Le 10 mars 2009, l’UNM est liquidée. Boluda n’a pas accepté les actions menées par les salariés contre son recours outrancier à la sous-traitance et aux travailleurs détachés. La mort de la réparation navale à Marseille est annoncée, victime de repreneurs plus soucieux de percevoir des aides publiques que de véritables projets industriels. Mais c’était sans compter sur une centaine de salariés et leur syndicat CGT. Refusant la fatalité, ils engagent un bras de fer en occupant le chantier naval. 503 jours de luttes contraignent l’État à trouver un repreneur. Le chantier naval italien San Giorgio Del Porto (SGDP) est désigné et l’UNM renaît de ses cendres sous la désignation de Chantier Naval de Marseille (CNM). L’outil de travail a pu être sauvé, grâce à la solidarité venue de l’Union départementale, de l’Union locale du port et de ces salariés, de la SNCF, d’EDF-GDF, de Fralib, d’Arcélor, de Renault et Eurocopter, sans oublier la confédération et la FTM-CGT. Et c’est au milieu d’une haie d’honneur drapée de rouge que les salariés entrent le 13 juillet 2010 dans leur entreprise. Mais la lutte ne s’arrête pas là ! Consciente que l’avenir du site dépend de sa capacité à répondre aux besoins futurs du transport maritime mondial, la CGT poursuit le combat engagé depuis le début des années 2000 pour obtenir des investissements destinés à la « forme 10 », le plus important des dix bassins du port de Marseille qui permettent de mettre à sec les navires pour les réparer ou les transformer. Cette forme, la plus grande du pourtour méditerranéen, mesure 465 mètres de long sur 85 de large et peut accueillir les plus grands navires de croisière et de commerce. Inaugurée en 1975, elle a subit de plein fouet la crise pétrolière, avant d’être fermée en 2000. Face à un patronat et à des élus pressés de transformer le site en hôtel de luxe doté d’une marina pouvant accueillir de grands yachts, la CGT a défendu sa rénovation, en insistant sur l’importance de pouvoir accueillir, sur un même chantier, tous les navires, y compris les plus grands paquebots de croisière et porte-conteneurs. Cette persévérance finit là aussi par payer, les 35 millions d’euros pour la réhabilitation sont débloqués et le syndicat CGT peut inaugurer officiellement la « forme 10 » le 4 juin 2015, avant que le premier navire n’y entre en octobre 2017.

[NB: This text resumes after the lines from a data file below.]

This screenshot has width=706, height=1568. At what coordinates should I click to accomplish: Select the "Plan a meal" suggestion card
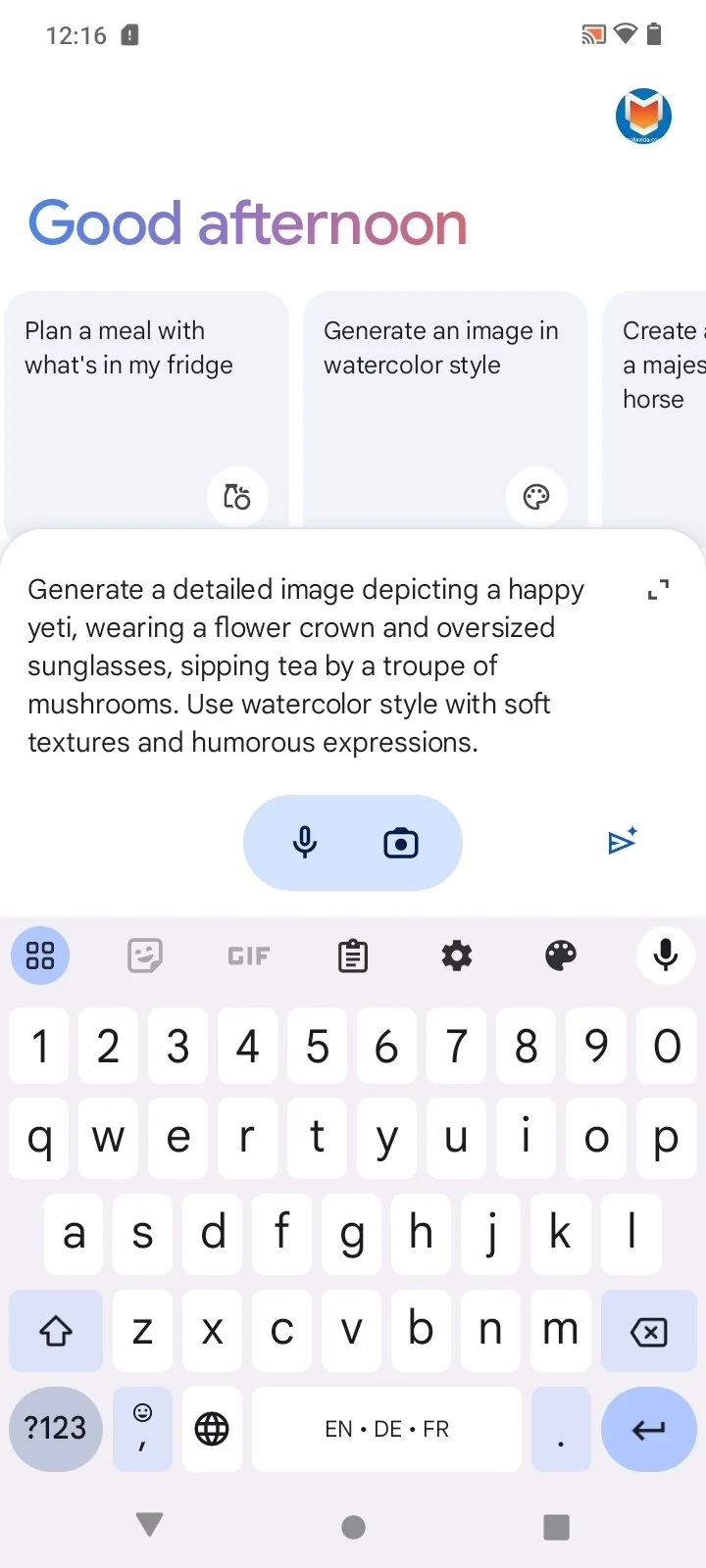(147, 412)
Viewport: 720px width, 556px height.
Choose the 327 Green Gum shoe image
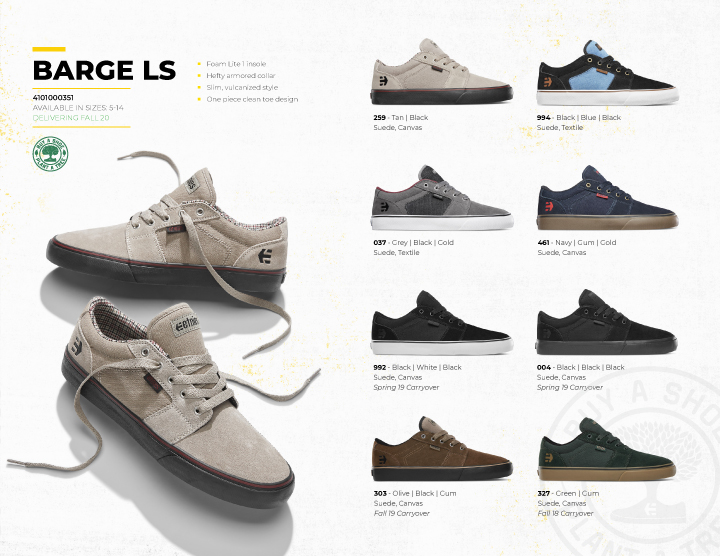pyautogui.click(x=607, y=449)
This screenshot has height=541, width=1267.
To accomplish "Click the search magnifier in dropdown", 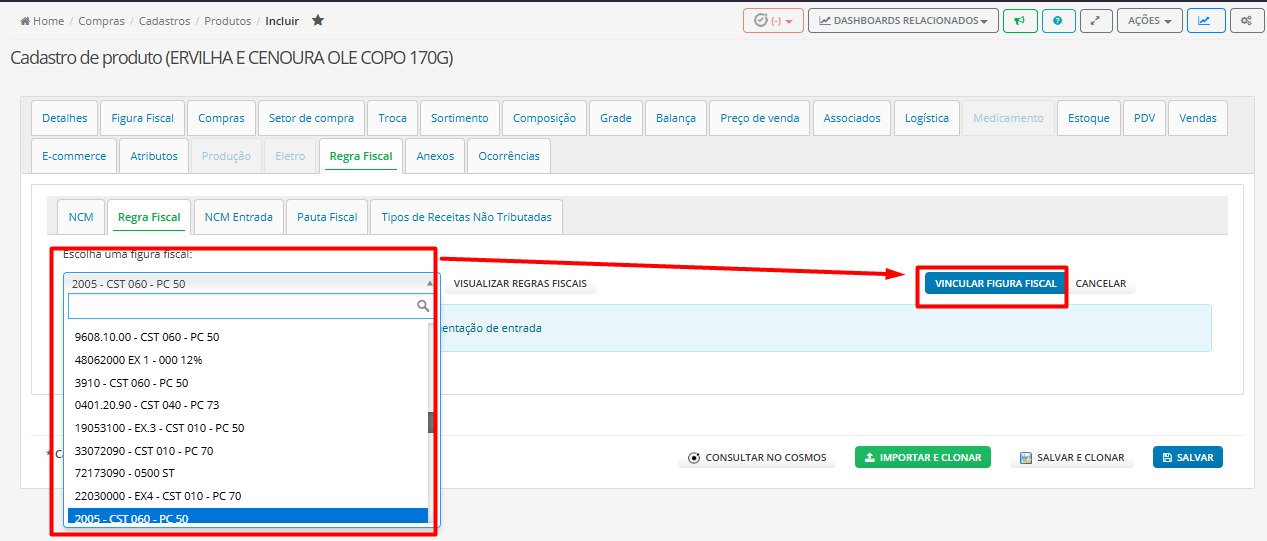I will tap(423, 306).
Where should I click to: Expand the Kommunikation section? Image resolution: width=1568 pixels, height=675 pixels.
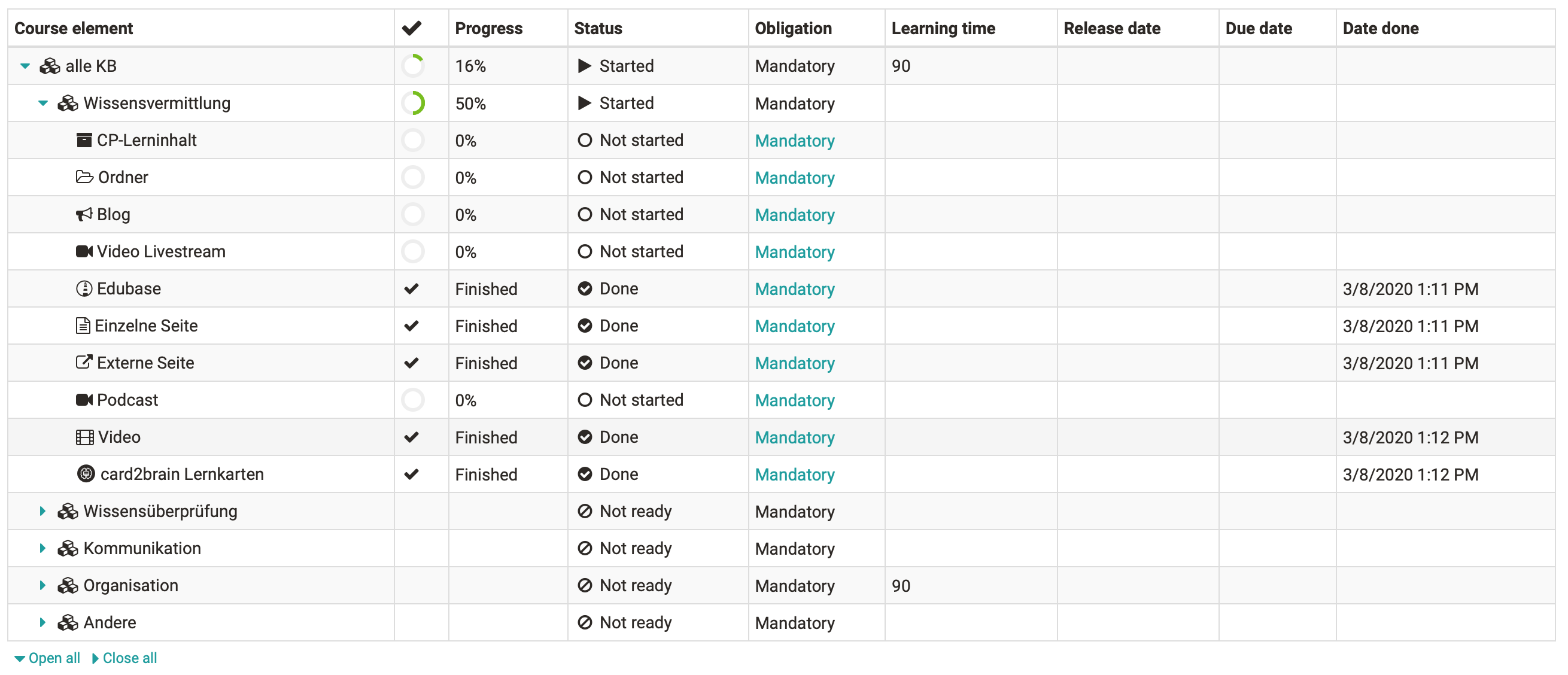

Soucieux du chômage endémique qui gangrène les quartiers nord de Marseille, le syndicat CGT développe son projet d’ouverture d’une école des métiers de la mer, notamment pour former les soudeurs, tourneurs, tuyauteurs ou fraiseurs qui manquent à la réparation navale. Ces formations ouvriraient de nouvelles perspectives à des territoires défigurés par cinquante années d’abandon industriel.